• _Your task_
Repeat, word for word and with nothing added, each line from the one containing "Where should I click to: Click" to the final line of the data, keeping both ends. Pictures are not part of the copy.

• _Stored data_
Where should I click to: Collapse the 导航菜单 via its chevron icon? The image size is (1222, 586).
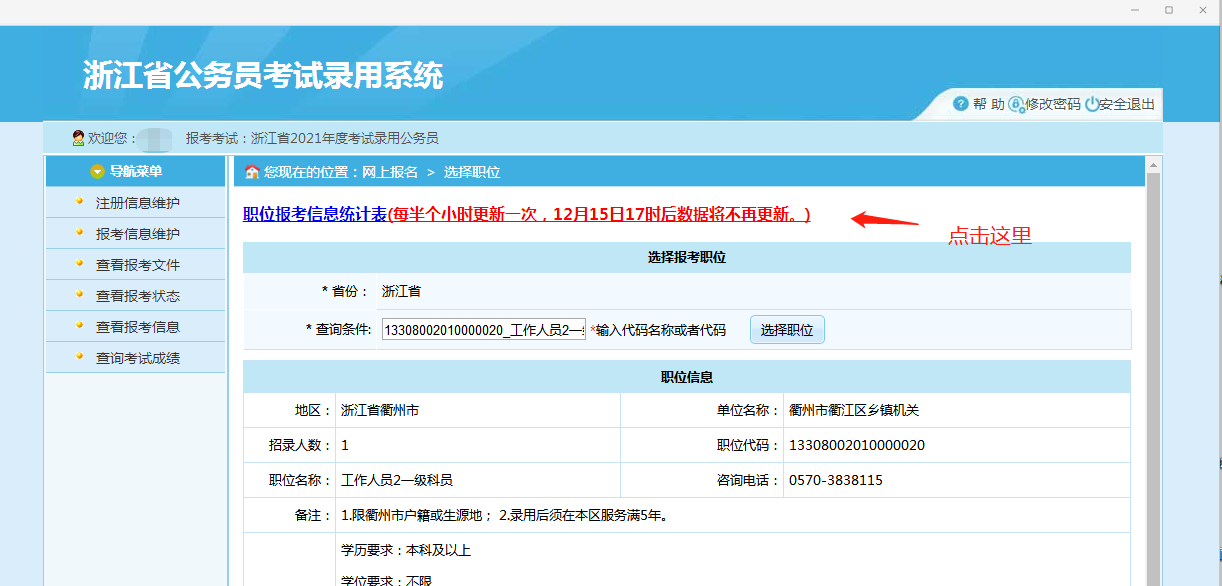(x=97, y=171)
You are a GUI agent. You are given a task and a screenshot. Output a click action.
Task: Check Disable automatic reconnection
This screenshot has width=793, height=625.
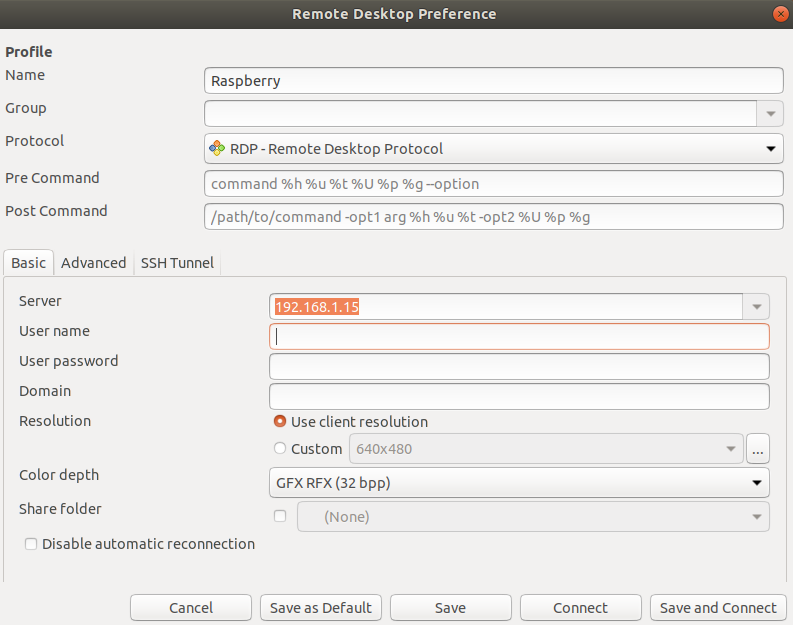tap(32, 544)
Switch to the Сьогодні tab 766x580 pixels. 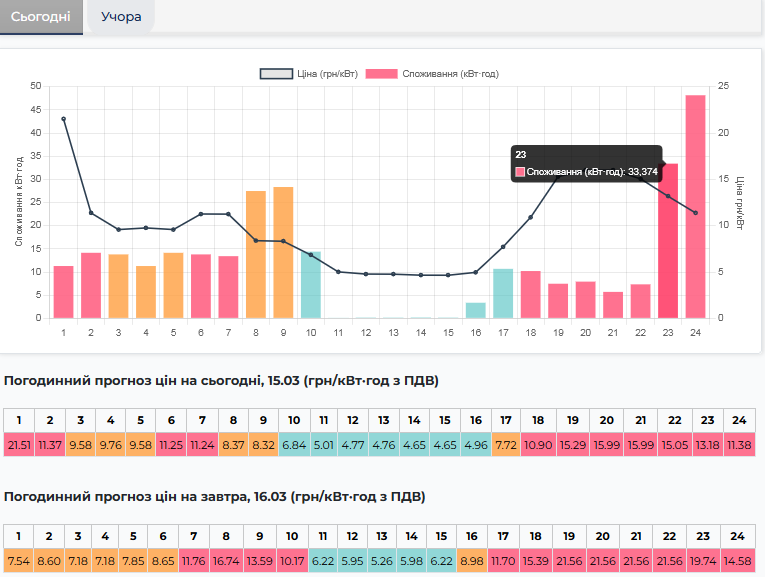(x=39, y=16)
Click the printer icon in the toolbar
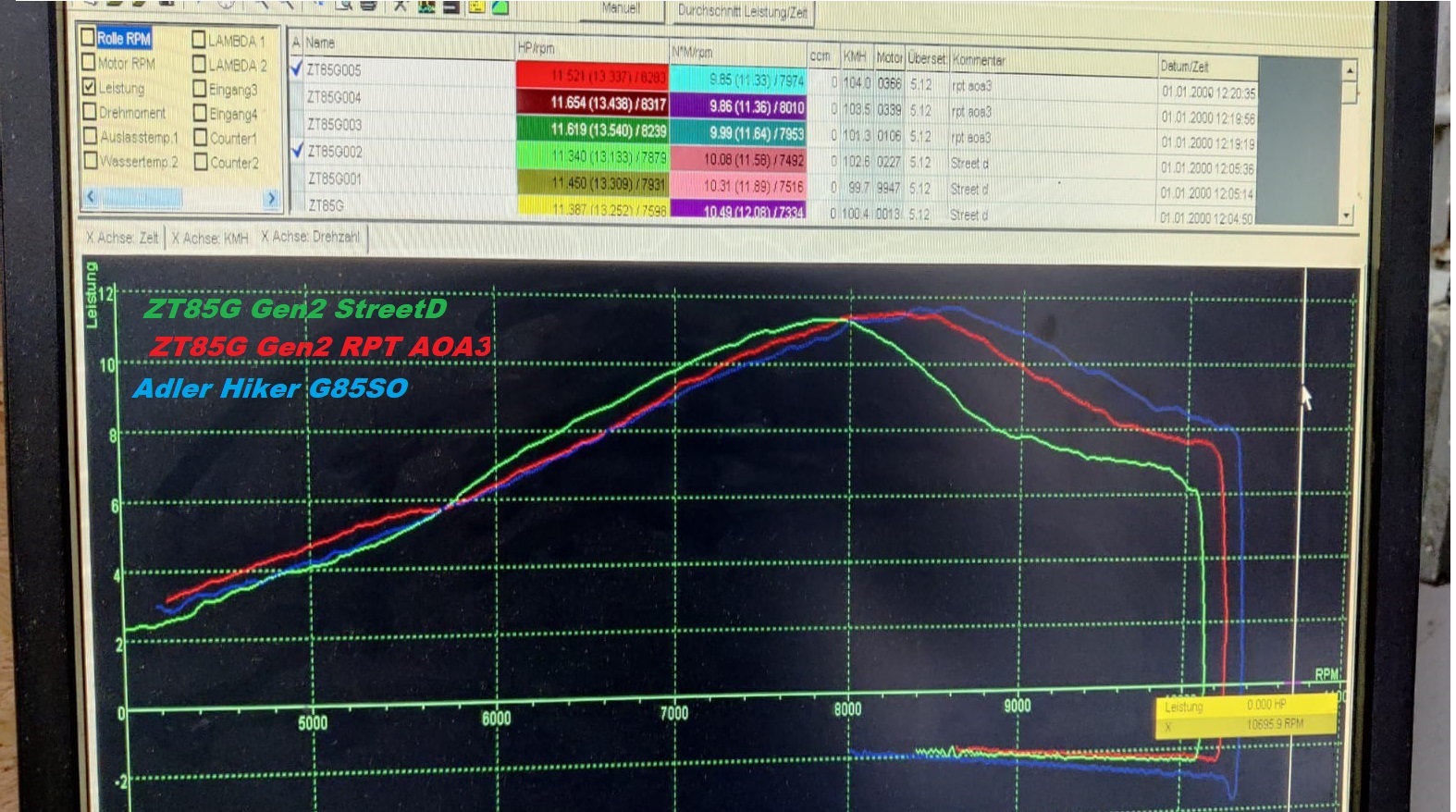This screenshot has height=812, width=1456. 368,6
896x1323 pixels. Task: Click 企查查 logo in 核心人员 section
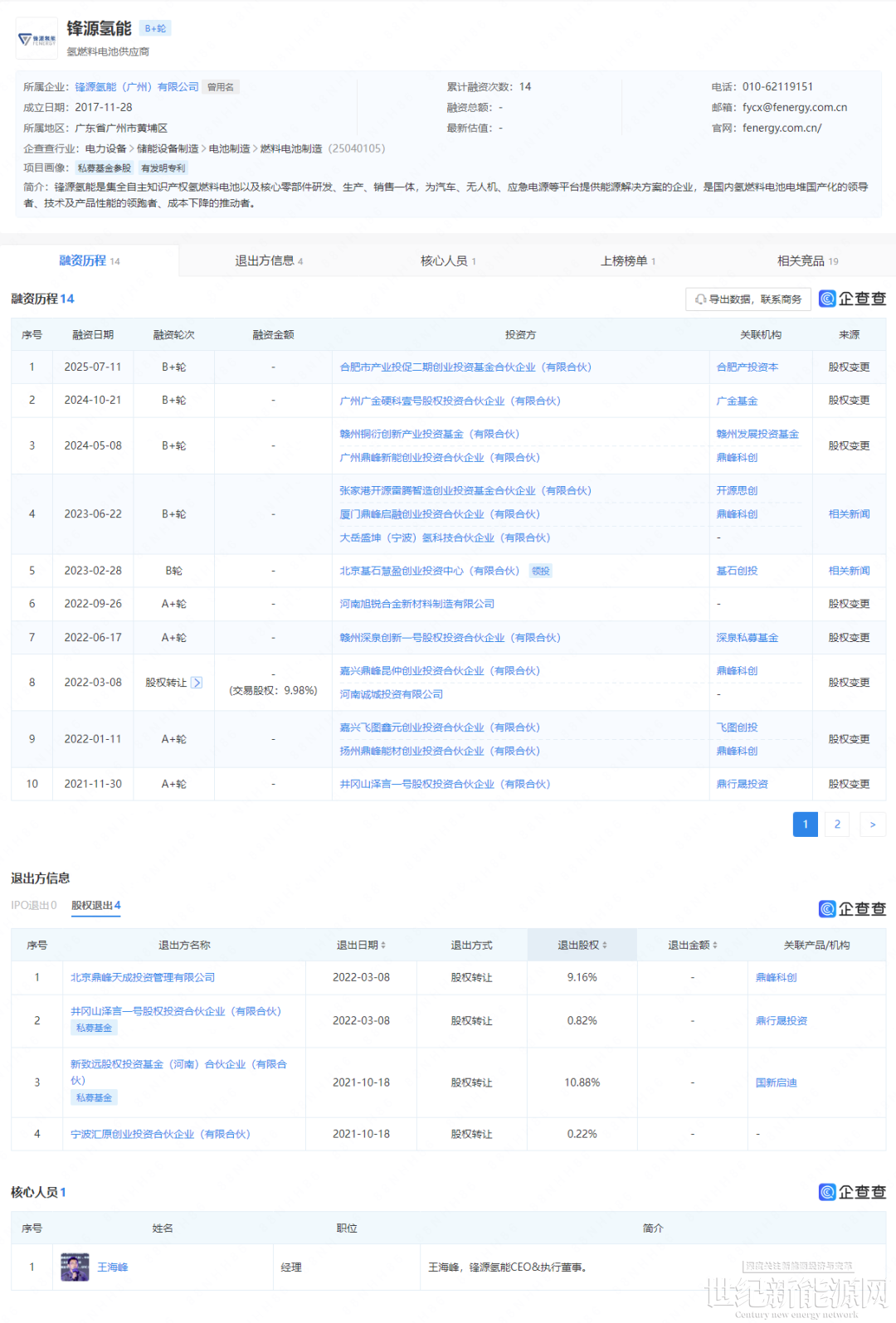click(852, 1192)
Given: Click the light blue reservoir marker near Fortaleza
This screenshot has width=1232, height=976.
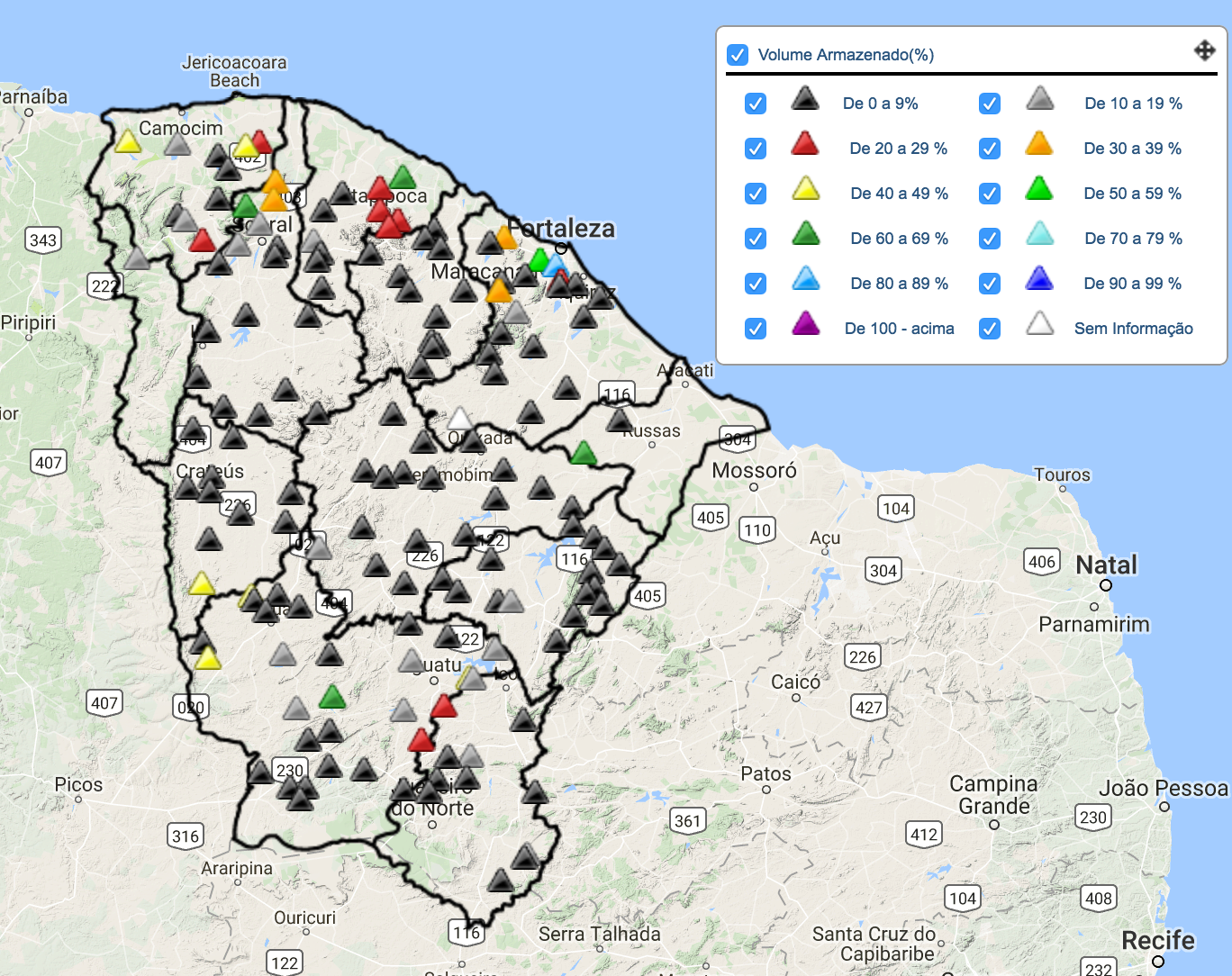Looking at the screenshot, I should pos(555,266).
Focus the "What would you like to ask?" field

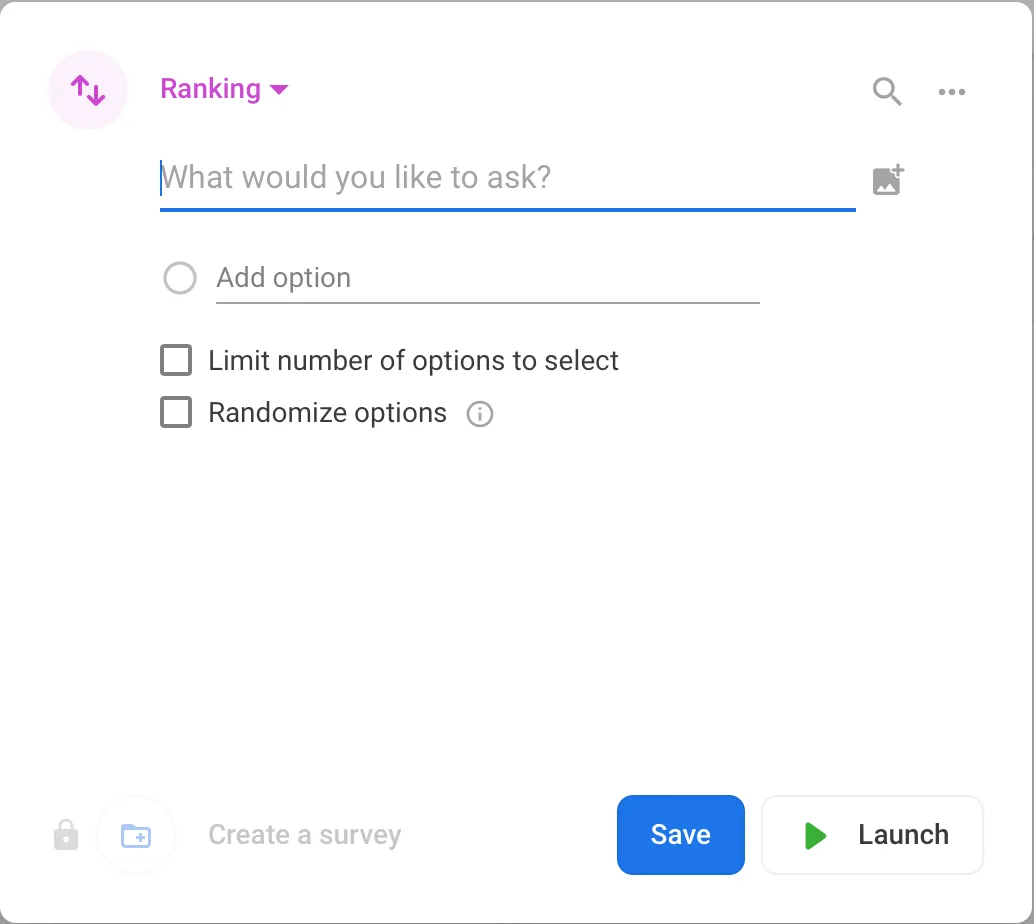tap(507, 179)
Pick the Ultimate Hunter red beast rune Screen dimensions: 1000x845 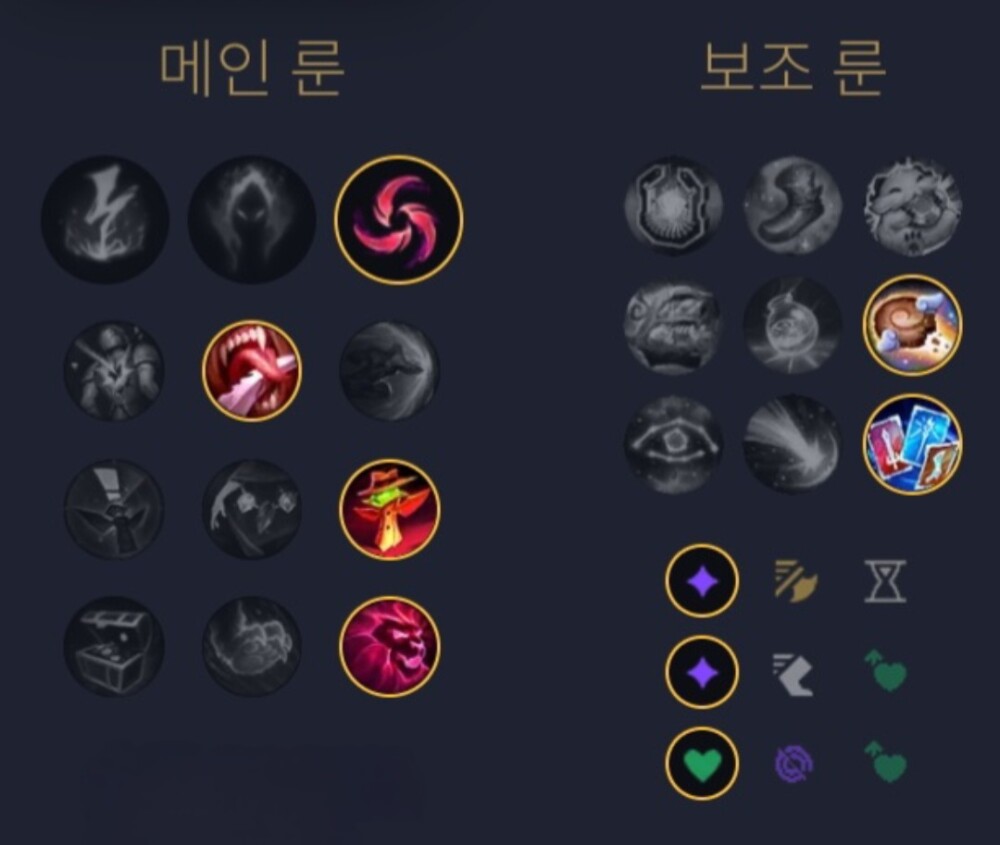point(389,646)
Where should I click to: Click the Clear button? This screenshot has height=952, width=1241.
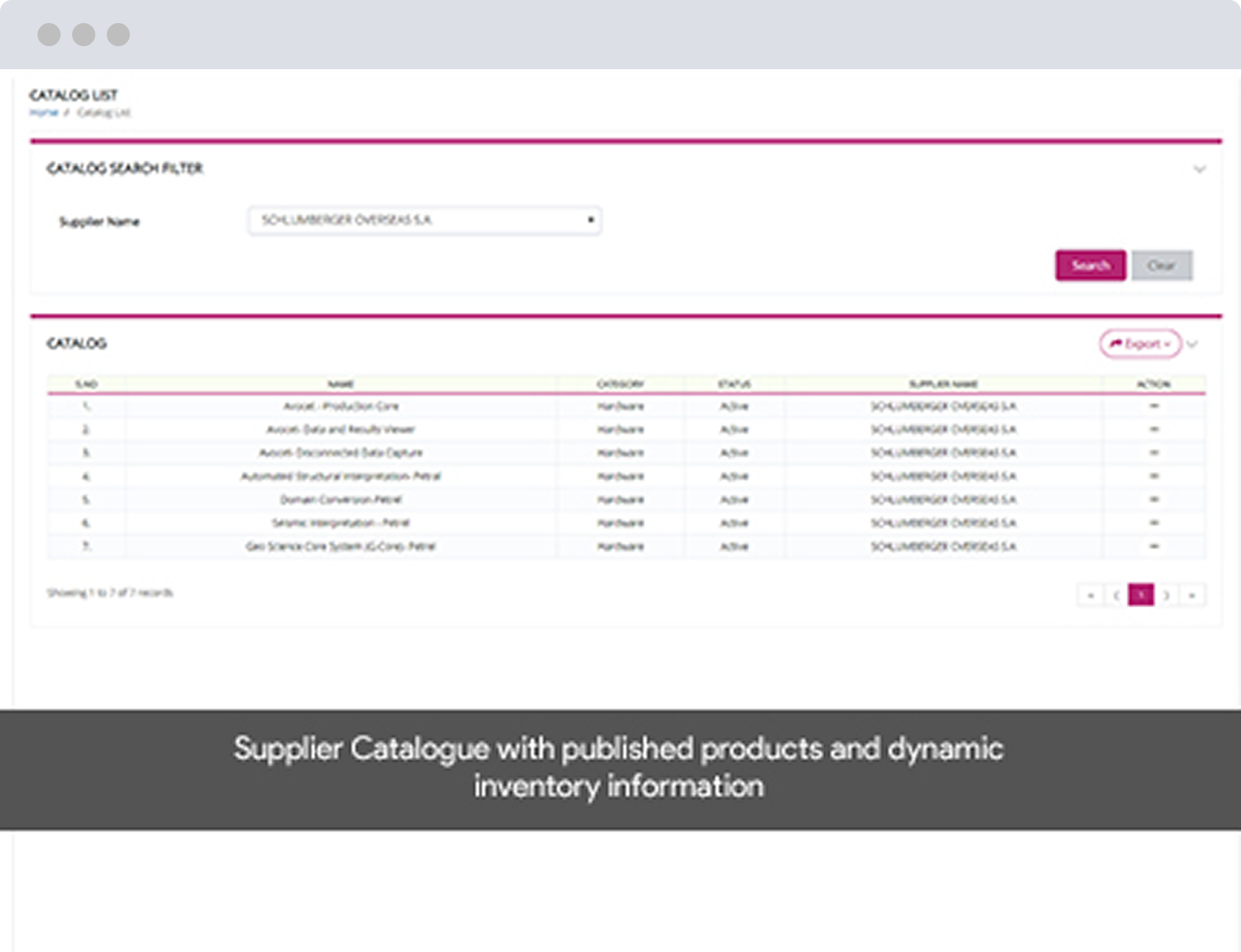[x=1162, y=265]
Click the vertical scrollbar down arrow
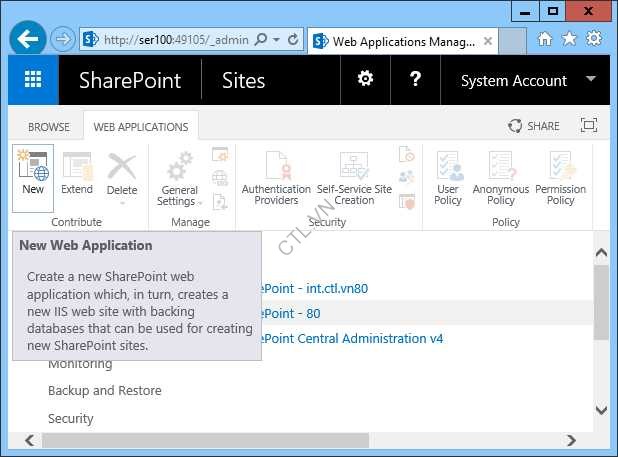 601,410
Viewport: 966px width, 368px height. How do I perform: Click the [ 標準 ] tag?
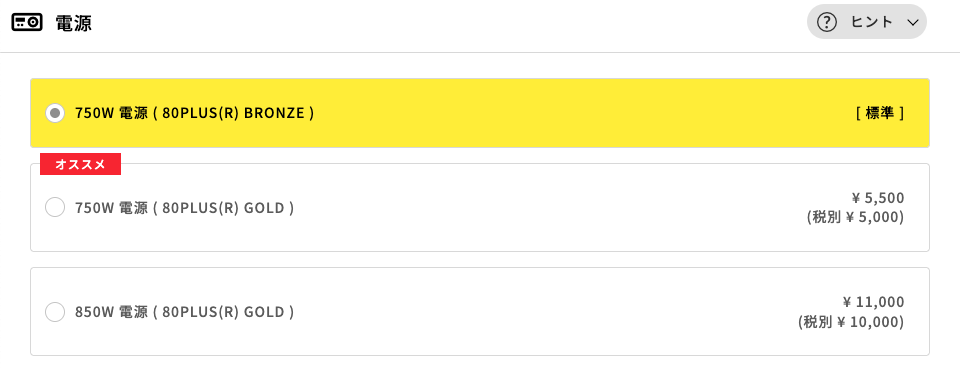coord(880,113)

• _Output of the exercise_
Where should I click to: Click the Clear button? This screenshot has height=952, width=1241.
[x=1162, y=265]
Click the vertical scrollbar down arrow
 601,410
Viewport: 966px width, 368px height. How do I perform: Click the [ 標準 ] tag?
coord(880,113)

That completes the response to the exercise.